**Extrait à lire**
━━━━━━━━━━

Je ne voudrais certes pas m’opposer au progrès que représente la prise en compte de la pénibilité dans le calcul des droits à la retraite. Nous avons nous-mêmes recherché les voies d’une meilleure intégration de cette dimension dans notre système de retraite : nous l’avons fait en 2003, avec la création du régime de départ anticipé, une avancée fortement réclamée par les syndicats qui ont approuvé cette réforme et contribué à sa légitimité ; nous l’avons encore fait avec la réforme de 2010, qui a fait avancer le concept de pénibilité dans notre droit.
Cependant, à côté du régime des retraites qui mobilise toute notre attention, il y a aussi la dimension sociale très importante que constitue la prévention des risques et des maladies professionnelles. Or j’observe que les modalités d’application du dispositif tel qu’il a été conçu par le Gouvernement viennent percuter notre système de prévention des risques professionnels de manière extrêmement dangereuse. C’est si vrai que les membres du Conseil d’orientation sur les conditions de travail, tant du côté patronal que du côté syndical, se sont unanimement inquiétés, le 13 septembre dernier, de ces innovations.

━━━━━━━━━━

(Entrées de données enregistrées)
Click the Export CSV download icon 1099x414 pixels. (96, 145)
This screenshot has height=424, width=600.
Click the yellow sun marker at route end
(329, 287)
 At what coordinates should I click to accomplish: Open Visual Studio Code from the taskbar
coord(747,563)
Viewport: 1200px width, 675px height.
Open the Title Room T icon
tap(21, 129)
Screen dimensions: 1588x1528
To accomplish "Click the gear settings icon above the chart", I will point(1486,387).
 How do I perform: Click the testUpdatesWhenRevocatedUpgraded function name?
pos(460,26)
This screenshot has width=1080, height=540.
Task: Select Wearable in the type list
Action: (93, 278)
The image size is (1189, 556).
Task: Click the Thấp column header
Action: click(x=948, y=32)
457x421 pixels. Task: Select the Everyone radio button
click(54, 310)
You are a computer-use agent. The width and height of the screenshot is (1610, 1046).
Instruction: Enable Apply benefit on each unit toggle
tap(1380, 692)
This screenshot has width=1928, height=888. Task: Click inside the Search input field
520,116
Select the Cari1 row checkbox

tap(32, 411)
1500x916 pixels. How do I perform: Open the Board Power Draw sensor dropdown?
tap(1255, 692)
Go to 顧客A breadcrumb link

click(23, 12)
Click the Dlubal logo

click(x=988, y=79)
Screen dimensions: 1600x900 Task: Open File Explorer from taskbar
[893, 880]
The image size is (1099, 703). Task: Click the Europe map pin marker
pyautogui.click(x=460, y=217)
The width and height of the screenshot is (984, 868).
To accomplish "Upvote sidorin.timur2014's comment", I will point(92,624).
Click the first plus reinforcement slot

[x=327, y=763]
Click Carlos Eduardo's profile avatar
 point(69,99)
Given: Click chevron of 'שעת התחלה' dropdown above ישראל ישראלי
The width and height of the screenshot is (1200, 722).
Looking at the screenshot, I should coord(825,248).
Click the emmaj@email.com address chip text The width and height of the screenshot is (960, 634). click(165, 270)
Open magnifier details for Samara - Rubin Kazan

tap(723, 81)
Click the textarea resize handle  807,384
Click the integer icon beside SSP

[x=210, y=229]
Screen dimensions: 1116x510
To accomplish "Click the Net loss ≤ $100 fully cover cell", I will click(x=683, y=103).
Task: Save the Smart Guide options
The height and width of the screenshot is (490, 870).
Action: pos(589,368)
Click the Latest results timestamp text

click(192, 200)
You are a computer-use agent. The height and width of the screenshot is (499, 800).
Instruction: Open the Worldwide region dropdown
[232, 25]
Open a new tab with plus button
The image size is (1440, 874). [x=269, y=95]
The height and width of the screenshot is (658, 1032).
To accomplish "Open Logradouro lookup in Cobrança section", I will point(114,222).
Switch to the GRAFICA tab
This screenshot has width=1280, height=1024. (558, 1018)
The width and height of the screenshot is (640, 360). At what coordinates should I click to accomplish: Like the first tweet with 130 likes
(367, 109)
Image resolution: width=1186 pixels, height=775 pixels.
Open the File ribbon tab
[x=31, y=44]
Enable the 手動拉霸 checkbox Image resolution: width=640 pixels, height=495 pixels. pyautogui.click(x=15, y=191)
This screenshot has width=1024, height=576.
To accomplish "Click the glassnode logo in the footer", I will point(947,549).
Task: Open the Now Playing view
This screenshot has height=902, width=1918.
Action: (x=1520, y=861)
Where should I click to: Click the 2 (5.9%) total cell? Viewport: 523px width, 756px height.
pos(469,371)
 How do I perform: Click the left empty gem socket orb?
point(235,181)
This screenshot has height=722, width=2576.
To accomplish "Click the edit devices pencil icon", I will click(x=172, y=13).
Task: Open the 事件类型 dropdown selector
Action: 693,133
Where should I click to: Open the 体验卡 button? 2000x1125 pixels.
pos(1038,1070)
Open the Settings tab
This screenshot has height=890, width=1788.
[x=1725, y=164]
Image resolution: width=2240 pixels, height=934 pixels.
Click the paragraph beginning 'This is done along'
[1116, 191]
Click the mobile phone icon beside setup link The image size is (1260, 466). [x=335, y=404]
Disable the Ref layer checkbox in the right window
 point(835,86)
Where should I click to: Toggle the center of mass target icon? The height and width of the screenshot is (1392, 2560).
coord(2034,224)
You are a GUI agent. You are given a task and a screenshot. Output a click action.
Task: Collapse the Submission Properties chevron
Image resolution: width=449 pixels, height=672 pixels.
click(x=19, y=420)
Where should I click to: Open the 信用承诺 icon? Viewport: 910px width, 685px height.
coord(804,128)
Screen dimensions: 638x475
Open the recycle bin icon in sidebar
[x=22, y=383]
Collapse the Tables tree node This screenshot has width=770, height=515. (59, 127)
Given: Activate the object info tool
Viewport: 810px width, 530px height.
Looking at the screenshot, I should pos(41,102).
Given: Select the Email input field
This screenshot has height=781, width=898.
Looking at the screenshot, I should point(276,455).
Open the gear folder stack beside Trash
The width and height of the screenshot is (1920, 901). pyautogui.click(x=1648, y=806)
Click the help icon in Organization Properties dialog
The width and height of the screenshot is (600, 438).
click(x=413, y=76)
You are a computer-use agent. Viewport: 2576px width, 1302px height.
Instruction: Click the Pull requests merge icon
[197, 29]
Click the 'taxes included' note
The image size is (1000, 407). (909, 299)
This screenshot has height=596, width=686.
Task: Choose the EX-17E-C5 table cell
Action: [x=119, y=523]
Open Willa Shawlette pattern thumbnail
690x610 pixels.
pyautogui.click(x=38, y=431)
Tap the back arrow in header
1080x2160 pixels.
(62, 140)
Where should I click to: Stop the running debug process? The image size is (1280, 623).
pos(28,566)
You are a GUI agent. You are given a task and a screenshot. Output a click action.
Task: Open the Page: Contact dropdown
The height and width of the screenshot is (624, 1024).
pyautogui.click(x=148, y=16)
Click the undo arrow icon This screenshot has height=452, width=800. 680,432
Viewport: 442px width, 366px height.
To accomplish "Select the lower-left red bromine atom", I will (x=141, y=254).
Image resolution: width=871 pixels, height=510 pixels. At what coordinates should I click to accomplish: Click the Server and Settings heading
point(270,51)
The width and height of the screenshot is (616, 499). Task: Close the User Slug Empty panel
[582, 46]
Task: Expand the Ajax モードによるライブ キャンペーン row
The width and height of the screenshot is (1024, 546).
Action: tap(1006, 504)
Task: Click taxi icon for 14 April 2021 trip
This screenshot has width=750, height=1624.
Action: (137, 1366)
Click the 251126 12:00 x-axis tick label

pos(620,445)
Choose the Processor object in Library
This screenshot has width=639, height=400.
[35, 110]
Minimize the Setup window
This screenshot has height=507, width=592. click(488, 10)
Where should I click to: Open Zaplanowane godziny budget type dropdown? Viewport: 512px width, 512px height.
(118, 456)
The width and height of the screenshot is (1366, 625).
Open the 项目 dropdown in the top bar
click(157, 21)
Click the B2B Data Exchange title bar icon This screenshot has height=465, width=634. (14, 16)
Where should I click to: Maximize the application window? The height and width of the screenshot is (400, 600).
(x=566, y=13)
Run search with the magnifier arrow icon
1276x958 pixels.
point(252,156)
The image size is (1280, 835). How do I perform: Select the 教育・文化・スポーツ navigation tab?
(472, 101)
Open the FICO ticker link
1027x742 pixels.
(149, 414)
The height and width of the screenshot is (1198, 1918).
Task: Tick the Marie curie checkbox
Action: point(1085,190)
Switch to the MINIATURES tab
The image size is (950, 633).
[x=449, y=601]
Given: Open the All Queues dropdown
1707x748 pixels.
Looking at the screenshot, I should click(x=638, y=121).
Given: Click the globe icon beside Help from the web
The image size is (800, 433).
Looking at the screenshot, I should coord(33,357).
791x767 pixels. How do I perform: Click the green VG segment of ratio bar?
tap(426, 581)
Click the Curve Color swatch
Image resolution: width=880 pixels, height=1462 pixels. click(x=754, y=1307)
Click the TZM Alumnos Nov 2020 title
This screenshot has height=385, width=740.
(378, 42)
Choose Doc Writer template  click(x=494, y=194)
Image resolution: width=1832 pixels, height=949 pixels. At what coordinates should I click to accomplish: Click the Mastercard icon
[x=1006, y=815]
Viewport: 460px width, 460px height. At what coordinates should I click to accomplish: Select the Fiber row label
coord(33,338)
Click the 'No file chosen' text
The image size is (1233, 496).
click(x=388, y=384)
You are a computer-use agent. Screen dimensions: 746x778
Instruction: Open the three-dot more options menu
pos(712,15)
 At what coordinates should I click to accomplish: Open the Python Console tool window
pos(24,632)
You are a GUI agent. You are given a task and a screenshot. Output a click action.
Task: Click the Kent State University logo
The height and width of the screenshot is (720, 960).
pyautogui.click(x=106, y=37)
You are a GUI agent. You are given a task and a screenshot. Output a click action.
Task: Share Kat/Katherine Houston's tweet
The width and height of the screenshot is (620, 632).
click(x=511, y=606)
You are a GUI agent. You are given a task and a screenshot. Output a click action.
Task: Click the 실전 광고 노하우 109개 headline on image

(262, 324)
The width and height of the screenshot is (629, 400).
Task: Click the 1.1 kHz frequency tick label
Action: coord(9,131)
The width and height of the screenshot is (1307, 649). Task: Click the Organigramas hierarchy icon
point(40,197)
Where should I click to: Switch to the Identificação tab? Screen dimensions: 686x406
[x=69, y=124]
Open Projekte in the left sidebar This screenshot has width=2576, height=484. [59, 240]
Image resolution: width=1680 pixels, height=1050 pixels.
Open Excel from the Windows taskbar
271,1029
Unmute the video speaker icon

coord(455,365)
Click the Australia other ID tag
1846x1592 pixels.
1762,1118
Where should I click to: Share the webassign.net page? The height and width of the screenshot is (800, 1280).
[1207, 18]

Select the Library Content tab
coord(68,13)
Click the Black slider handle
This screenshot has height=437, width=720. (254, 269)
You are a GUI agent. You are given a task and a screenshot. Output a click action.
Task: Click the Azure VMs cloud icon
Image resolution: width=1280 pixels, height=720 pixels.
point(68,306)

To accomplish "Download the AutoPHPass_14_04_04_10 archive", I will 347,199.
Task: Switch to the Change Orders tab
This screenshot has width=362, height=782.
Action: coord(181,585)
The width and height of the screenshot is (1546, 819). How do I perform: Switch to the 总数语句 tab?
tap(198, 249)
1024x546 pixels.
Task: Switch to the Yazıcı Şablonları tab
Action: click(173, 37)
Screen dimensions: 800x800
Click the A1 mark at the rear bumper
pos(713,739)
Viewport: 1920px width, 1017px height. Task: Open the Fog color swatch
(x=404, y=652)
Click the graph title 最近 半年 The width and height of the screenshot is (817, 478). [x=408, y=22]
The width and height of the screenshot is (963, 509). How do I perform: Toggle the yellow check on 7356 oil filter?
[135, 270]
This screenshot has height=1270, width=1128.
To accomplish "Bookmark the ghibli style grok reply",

━━━━━━━━━━

**Travail à faire**
[1] Reproduisez l'extrait sur la pénibilité, tout ce qui va de « Je ne voudrais » jusqu'à « dans notre droit. ».
[2] D'après l'extrait sur la pénibilité, quel dispositif a été créé en 2003 ?
[3] Poursuivez l'extrait sur la pénibilité à la suite de sa dernière phrase.
Les enregistrements ne servent pas pour cet exercice.

**Réponses successives**
[1]
Je ne voudrais certes pas m’opposer au progrès que représente la prise en compte de la pénibilité dans le calcul des droits à la retraite. Nous avons nous-mêmes recherché les voies d’une meilleure intégration de cette dimension dans notre système de retraite : nous l’avons fait en 2003, avec la création du régime de départ anticipé, une avancée fortement réclamée par les syndicats qui ont approuvé cette réforme et contribué à sa légitimité ; nous l’avons encore fait avec la réforme de 2010, qui a fait avancer le concept de pénibilité dans notre droit.

[2] Le régime de départ anticipé.

[3]
Je m’en explique. Notre système de prévention des risques et des maladies professionnelles repose désormais sur la traduction en droit interne d’un certain nombre de directives européennes relatives aux conditions de travail : trois séries de directives sur les conditions de travail ont ainsi été transposées dans nos lois et nos règlements ; elles ont également donné lieu à de très nombreux accords collectifs de travail.
L’ambition de ce système de prévention des risques et maladies professionnelles est très simple : c’est la suppression des risques professionnels, le risque zéro dont chacun sait bien qu’il n’existe pas mais vers lequel il nous faut tendre. Ce système s’applique à tous les travailleurs. Et voici que fait irruption, au motif de mieux prendre en compte la pénibilité dans le calcul des droits à la retraite, un dispositif qui prétend s’appliquer aux 18 % des travailleurs qui seraient les plus exposés aux risques et qui va, en quelque sorte, absorber le système si patiemment construit avec l’accord des partenaires sociaux !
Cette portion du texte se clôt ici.